Look through the material below and copy every line containing the word "will".

### RAW DATA:
■ ■ ■ ■ ■ ■ ■

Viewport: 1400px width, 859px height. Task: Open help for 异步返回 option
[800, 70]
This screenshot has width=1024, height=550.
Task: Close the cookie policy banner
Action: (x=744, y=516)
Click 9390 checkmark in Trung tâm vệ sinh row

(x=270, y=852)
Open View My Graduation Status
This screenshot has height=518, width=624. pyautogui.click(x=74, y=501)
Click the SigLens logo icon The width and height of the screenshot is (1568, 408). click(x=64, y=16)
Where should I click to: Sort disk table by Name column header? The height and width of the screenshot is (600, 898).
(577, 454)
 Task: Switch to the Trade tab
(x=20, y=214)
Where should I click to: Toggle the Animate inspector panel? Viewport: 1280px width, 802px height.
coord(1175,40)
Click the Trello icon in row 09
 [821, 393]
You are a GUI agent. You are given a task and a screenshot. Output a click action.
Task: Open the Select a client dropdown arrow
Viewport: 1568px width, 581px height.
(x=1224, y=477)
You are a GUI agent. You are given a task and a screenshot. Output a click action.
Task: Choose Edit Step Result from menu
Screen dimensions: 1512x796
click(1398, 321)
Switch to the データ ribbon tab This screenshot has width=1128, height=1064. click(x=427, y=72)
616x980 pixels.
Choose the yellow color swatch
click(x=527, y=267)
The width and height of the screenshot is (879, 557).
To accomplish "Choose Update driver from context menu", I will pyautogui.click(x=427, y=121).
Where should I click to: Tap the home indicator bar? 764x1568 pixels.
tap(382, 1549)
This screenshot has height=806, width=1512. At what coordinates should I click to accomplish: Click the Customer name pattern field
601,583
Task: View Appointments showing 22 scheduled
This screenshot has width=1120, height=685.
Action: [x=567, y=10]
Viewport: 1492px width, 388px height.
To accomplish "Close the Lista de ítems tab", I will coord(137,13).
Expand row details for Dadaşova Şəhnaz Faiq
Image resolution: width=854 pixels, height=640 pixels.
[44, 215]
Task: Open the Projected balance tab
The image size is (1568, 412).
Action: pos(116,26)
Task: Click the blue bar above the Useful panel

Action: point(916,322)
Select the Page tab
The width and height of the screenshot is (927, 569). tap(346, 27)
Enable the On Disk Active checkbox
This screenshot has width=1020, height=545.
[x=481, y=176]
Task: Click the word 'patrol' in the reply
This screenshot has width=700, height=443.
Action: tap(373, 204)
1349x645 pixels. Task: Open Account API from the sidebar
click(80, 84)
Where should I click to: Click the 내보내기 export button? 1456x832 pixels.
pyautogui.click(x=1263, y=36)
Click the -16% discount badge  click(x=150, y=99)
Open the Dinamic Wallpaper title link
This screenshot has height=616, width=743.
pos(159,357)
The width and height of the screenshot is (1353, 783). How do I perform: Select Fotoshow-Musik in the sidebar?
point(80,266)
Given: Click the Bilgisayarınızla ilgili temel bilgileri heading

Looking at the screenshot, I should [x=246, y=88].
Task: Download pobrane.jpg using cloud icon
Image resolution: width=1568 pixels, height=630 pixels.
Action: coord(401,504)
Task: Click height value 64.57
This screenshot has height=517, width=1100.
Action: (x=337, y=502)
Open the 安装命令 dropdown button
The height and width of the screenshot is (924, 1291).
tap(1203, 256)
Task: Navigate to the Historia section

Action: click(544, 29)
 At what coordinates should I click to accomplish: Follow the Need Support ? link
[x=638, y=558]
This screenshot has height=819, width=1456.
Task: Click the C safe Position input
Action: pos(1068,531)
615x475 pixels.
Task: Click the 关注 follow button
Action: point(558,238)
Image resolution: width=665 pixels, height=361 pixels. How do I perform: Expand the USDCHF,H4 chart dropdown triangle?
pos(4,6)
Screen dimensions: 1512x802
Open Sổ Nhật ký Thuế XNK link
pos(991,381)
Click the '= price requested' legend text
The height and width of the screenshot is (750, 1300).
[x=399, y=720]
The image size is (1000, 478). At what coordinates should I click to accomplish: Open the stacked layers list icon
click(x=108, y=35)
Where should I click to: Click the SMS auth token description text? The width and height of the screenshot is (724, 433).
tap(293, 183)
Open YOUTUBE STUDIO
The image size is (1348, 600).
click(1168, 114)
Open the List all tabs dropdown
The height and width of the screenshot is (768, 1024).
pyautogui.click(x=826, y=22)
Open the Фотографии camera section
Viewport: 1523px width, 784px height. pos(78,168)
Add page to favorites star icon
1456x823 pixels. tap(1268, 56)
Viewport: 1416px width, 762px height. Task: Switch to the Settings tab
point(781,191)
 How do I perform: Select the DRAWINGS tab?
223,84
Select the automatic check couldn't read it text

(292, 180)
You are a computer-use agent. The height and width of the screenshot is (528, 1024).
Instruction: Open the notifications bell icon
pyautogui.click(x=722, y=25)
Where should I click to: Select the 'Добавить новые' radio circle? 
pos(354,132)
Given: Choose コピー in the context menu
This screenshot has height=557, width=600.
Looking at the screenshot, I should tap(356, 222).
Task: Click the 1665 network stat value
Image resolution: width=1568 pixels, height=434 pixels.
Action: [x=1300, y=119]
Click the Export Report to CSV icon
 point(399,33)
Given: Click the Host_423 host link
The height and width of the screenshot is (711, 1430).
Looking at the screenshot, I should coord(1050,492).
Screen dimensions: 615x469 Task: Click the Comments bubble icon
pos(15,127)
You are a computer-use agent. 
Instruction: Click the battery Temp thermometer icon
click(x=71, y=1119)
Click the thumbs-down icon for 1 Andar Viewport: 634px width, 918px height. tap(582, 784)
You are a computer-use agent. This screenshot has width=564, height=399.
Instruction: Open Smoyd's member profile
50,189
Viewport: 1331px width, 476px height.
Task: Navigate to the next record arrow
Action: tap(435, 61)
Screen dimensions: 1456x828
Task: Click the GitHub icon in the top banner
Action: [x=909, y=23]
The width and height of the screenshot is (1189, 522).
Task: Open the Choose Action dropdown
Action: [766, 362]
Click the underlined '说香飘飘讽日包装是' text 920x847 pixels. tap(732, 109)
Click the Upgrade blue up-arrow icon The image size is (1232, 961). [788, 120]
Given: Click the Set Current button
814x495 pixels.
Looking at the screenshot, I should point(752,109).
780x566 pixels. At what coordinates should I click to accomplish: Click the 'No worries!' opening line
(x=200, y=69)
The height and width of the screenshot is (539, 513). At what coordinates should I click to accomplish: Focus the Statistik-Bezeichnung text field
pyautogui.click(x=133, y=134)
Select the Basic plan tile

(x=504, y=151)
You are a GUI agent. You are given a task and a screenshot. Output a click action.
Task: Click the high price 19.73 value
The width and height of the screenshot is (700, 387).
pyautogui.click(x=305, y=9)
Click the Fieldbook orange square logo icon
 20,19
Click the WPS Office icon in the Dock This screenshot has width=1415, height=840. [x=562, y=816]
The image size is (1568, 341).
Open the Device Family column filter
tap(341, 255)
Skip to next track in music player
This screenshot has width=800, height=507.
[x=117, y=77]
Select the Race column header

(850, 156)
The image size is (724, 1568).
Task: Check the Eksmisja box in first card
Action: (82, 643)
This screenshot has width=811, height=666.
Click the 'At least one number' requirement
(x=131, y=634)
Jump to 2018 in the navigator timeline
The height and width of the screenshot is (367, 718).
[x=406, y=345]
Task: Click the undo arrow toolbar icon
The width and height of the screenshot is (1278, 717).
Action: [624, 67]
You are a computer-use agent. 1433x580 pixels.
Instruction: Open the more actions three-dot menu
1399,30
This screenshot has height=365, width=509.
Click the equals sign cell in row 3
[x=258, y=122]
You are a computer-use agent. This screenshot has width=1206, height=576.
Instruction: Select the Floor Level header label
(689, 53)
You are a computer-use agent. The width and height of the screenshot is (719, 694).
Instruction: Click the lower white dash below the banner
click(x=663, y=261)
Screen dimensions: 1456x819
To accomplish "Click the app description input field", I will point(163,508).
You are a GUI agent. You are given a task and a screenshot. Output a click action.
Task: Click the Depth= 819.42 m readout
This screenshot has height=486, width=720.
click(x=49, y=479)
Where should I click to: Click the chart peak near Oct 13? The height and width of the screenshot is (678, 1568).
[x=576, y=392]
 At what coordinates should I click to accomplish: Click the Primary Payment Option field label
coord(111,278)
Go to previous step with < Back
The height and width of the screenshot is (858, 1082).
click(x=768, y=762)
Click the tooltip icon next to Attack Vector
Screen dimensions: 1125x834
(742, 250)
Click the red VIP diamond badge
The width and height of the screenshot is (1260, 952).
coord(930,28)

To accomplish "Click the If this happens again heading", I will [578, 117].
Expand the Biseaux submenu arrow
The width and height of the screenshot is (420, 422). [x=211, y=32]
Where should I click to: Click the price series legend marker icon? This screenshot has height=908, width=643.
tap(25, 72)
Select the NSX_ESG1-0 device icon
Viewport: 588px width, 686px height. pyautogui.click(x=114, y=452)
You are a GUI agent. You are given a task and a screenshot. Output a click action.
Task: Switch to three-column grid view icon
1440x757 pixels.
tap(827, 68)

■ ■ ■ ■ ■ ■ ■

### YOUR RESPONSE:
To accomplish "Choose Update driver from context menu", I will pyautogui.click(x=427, y=121).
To accomplish "Close the Lista de ítems tab", I will coord(137,13).
To accomplish "Click the app description input field", I will point(163,508).
To accomplish "Click the If this happens again heading", I will [578, 117].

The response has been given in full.